# WORK TO COMPLETE
1. Update the travel log by rewriting everything from "Camped under some" down to "of the Mountain." with "ravine" replaced by "gully".
2. According to the travel log, from where are the White Mountains first visible?
3. Pick up the travel log after its final line and continue it.

# PASSAGE TO READ
..............................
Camped under some oaks in Tyngsboro, on the east bank of the Merrimack, just below the ferry.[67]

Sept. 2. Camped in Merrimack, on the west bank, by a deep ravine.[68]

Sept. 3. In Bedford, on the west bank, opposite a large rock, above Coos Falls.[69]

Sept. 4. Wednesday. Hooksett, east bank, two or three miles below the village, opposite Mr. Mitchel's.[70]

Sept. 5. Walked to Concord [N. H.], 10 miles.[71]

Sept. 6. By stage to Plymouth, 40 miles, and on foot to Tilton's inn, Thornton. The scenery commences on Sanbornton Square, whence the White Mountains are first visible. In Campton it is decidedly mountainous.

Sept. 7. Walked from Thornton through Peeling[72] and Lincoln to Franconia. In Lincoln visited Stone Flume and Basin, and in Franconia the Notch, and saw the Old Man of the Mountain.

Sept. 8. Walked from Franconia to Thomas J. Crawford's.

Sept. 9. At Crawford's.

Sept. 10. Ascended the mountain and rode to Conway.

Sept. 11. Rode to Concord.
..............................
# RECORDS
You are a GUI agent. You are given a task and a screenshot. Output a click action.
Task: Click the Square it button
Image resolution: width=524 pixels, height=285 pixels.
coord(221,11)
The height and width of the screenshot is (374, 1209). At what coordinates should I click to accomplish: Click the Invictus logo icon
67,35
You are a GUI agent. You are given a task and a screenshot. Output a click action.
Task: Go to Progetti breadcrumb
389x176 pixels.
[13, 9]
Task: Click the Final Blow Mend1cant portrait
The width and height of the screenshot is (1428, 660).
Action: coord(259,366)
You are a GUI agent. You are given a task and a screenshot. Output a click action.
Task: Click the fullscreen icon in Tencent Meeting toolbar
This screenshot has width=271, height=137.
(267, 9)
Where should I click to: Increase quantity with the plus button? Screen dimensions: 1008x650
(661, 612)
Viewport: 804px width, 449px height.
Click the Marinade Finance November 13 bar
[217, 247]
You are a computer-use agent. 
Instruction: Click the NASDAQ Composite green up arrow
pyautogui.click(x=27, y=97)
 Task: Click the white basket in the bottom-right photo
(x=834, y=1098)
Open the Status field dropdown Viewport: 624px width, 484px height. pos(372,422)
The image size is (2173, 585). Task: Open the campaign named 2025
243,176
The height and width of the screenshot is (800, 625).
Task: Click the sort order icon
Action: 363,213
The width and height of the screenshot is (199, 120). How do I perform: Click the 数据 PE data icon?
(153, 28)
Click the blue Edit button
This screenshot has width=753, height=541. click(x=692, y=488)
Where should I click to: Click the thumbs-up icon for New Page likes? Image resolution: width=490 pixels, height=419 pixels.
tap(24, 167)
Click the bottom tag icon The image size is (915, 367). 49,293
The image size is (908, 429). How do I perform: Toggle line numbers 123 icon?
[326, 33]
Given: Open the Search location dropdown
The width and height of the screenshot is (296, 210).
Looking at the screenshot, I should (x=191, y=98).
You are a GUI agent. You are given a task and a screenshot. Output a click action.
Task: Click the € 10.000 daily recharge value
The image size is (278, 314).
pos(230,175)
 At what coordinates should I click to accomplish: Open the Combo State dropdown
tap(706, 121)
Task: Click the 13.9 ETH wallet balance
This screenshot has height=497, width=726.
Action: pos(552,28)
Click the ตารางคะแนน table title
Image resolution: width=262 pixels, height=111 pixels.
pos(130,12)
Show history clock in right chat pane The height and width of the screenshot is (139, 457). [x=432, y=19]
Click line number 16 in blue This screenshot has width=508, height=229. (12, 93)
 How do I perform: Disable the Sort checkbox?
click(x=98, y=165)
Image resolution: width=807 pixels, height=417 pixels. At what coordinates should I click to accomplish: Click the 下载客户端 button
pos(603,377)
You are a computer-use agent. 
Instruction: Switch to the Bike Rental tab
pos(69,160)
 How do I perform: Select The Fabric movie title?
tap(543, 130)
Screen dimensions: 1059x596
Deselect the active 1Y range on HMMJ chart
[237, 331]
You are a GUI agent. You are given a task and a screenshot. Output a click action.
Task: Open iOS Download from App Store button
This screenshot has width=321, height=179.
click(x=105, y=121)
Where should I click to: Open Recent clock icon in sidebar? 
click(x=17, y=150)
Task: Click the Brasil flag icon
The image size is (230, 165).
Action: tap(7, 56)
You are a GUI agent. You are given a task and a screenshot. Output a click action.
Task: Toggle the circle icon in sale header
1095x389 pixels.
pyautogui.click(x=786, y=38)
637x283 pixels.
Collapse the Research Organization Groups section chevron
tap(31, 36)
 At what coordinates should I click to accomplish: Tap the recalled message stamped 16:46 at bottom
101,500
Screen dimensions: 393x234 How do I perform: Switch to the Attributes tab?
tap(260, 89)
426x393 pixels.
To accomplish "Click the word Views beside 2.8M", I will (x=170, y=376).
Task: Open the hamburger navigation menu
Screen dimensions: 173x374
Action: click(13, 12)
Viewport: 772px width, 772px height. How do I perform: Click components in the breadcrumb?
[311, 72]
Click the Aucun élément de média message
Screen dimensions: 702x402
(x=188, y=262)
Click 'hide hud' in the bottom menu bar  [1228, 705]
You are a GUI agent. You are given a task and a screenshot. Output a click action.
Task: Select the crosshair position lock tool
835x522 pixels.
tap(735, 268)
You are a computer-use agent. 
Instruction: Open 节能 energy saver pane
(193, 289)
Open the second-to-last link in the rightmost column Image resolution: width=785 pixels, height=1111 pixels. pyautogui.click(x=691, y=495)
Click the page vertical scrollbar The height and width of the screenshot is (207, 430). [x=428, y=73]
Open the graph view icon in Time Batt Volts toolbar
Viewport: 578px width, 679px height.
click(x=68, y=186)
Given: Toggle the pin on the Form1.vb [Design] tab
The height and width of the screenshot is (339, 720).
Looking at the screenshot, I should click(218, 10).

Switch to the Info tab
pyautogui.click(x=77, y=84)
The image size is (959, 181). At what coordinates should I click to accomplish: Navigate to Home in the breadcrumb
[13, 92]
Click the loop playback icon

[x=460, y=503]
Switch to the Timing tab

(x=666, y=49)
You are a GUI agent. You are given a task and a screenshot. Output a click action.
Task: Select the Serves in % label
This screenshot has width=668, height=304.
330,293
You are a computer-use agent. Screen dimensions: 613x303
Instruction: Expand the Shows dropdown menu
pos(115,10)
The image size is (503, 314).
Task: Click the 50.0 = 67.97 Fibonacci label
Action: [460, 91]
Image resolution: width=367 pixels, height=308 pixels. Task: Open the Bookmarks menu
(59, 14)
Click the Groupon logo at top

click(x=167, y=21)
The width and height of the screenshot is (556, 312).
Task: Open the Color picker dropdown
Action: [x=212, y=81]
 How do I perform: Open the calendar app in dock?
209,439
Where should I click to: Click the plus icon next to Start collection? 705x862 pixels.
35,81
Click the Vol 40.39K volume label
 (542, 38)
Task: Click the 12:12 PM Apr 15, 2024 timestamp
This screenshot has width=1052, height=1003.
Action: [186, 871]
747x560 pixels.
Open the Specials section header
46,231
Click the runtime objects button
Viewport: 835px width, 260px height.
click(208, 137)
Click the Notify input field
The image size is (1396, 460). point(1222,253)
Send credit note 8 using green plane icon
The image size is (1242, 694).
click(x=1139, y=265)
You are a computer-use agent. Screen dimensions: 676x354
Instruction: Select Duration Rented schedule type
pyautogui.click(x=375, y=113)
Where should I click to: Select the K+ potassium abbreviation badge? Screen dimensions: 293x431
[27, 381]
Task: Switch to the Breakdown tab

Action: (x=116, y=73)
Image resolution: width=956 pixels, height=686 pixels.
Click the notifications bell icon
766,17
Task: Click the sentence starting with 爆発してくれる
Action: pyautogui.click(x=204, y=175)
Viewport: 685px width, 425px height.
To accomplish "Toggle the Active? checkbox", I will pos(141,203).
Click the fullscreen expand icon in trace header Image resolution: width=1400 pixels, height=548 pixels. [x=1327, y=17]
..............................
# ANSWERS BY TASK
1.
Camped under some oaks in Tyngsboro, on the east bank of the Merrimack, just below the ferry.[67]

Sept. 2. Camped in Merrimack, on the west bank, by a deep gully.[68]

Sept. 3. In Bedford, on the west bank, opposite a large rock, above Coos Falls.[69]

Sept. 4. Wednesday. Hooksett, east bank, two or three miles below the village, opposite Mr. Mitchel's.[70]

Sept. 5. Walked to Concord [N. H.], 10 miles.[71]

Sept. 6. By stage to Plymouth, 40 miles, and on foot to Tilton's inn, Thornton. The scenery commences on Sanbornton Square, whence the White Mountains are first visible. In Campton it is decidedly mountainous.

Sept. 7. Walked from Thornton through Peeling[72] and Lincoln to Franconia. In Lincoln visited Stone Flume and Basin, and in Franconia the Notch, and saw the Old Man of the Mountain.

2. Sanbornton Square

3.
Sept. 12. Rode to Hooksett and rowed to Bedford, N. H., or rather to the northern part of Merrimack, near the ferry, by a large island, near which we camped.[73] 92

Sept 13. Rowed and sailed to Concord, about 50 miles.[74]

THE WISE REST

Sept 17. Nature never makes haste; her systems revolve at an even pace. The bud swells imperceptibly, without hurry or confusion, as though the short spring days were an eternity.[75] All her operations seem separately, for the time, the single object for which all things tarry. Why, then, should man hasten as if anything less than eternity were allotted for the least deed? Let him consume never so many ons, so that he go about the meanest task well, though it be but the paring of his nails.[76] If the setting sun seems to hurry him to improve the day while it lasts, the chant of the crickets fails not to reassure him, even-measured as of old, teaching him to take his own time henceforth forever. The wise man is restful, never restless or impatient. He each moment abides there where he is, as some walkers actually rest the whole body at each step, while others never relax the muscles of the leg till the accumulated fatigue obliges them to stop short.

As the wise is not anxious that time wait for him, neither does he wait for it.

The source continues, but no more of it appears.